All ChunkedMessageCtx need to be maintained in a cache. Due to memory pressure, the number of ChunkedMessageCtx needs to be limited (the default upper limit for Java clients is 100). This cache is essentially a concurrent map with eviction policy (LRU). It can be simply implementted as map + mutex + pending queue or some other more complex one (https://github.com/Gleiphir2769/s-cache).
I think it shoud be modified here.
https://github.com/apache/pulsar-client-go/blob/0f7041ffa9085197aa888ac33d3288a3ed81c57b/pulsar/consumer_partition.go#L553
Some Details
Batching
Currently pulsar go client depends on BatchBuilder to send all messages even batching is closed (each message will cause a flush of the batch in this case).
https://github.com/apache/pulsar-client-go/blob/0f7041ffa9085197aa888ac33d3288a3ed81c57b/pulsar/producer_partition.go#L472-L474
In the Java Client, batch message logic will skip the processing of chunk messages. So we need a single message sending implement independent of BatchBuilder.
Considering the problem of consumer available-permits calculation in shared subscription (issue #10417), batching and chunking cannot be enabled at the same time.
Chunked Message ID
This is related to PIP 107. It's good to take the solution in the new Java Client, which is to implement an ChunkMessageIdImpl that can invoke getFirstChunkMessageId. It will modify the Seek implement which seek the first chunk message id.

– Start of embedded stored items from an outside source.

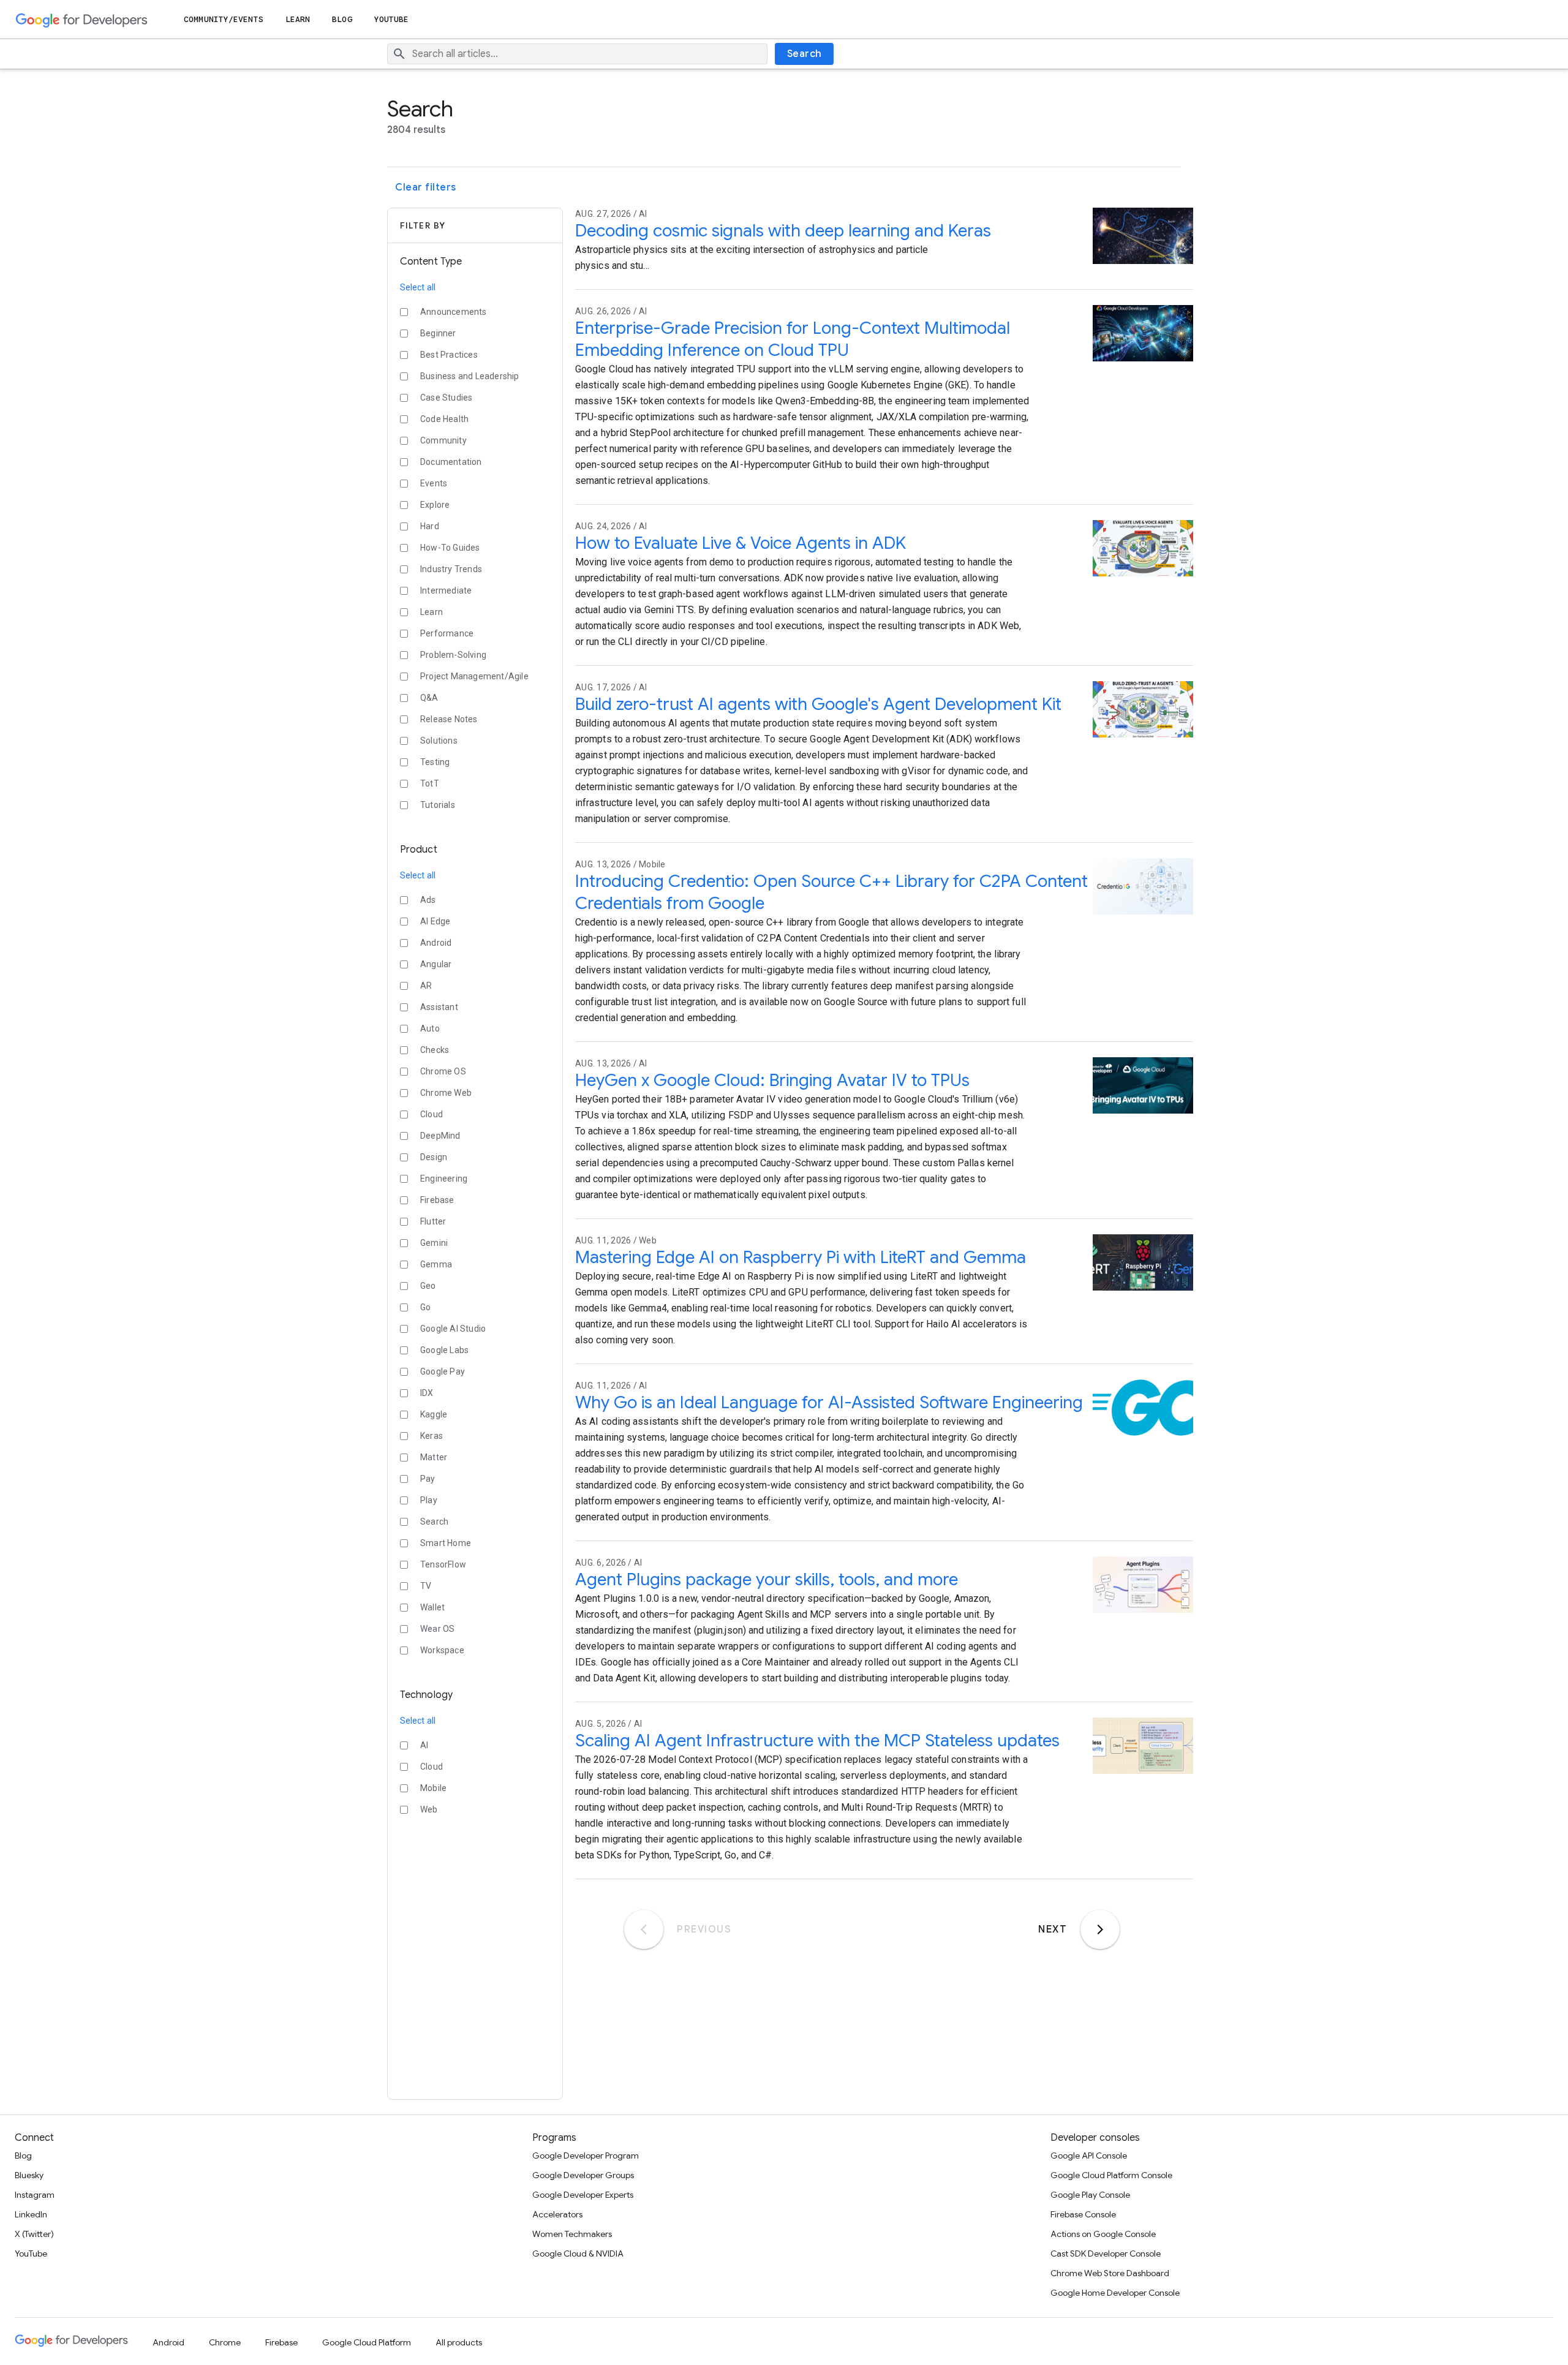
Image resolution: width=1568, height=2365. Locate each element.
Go (425, 1307)
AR (426, 985)
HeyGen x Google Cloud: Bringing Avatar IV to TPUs (772, 1080)
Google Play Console (1090, 2194)
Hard (429, 526)
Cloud (431, 1114)
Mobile (433, 1788)
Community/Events (223, 19)
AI (424, 1745)
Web (429, 1809)
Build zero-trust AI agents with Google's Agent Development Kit (818, 704)
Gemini (434, 1243)
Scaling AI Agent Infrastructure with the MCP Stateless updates (817, 1740)
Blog (342, 19)
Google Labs (444, 1350)
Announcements (453, 312)
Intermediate (446, 590)
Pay (427, 1479)
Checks (434, 1050)
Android (435, 943)
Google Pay (442, 1371)
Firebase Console (1083, 2214)
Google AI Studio (453, 1328)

https://github.com/apache/pulsar-client-go/blob/0f7041ffa9085197aa888ac33d3288a3ed81c57b/pulsar/consumer_partition.go#L428-L431
https://github.com/apache/pulsar-client-go/blob/0f7041ffa9085197aa888ac33d3288a3ed81c57b/pulsar/consumer_partition.go#L447-L459
Size Calculation
This is related to issue #16196. Message metadate should be updated before computing the chunk size. An the total size should include all bytes other than the metadata and payload, e.g. the 4 bytes checksum field.
Shared Subscription
There are some problems of chunking with shared subscription. issue #16202 supported chunking with Shared subscription. And go client may not need to limit chunking with Shared subscription in ConsumerImpl.
unAckedChunkedMessageIdSequenceMap
Go client doen't support ackTimeout now. So there is no unAckedMessageTracker, it seems not a problem for this feature.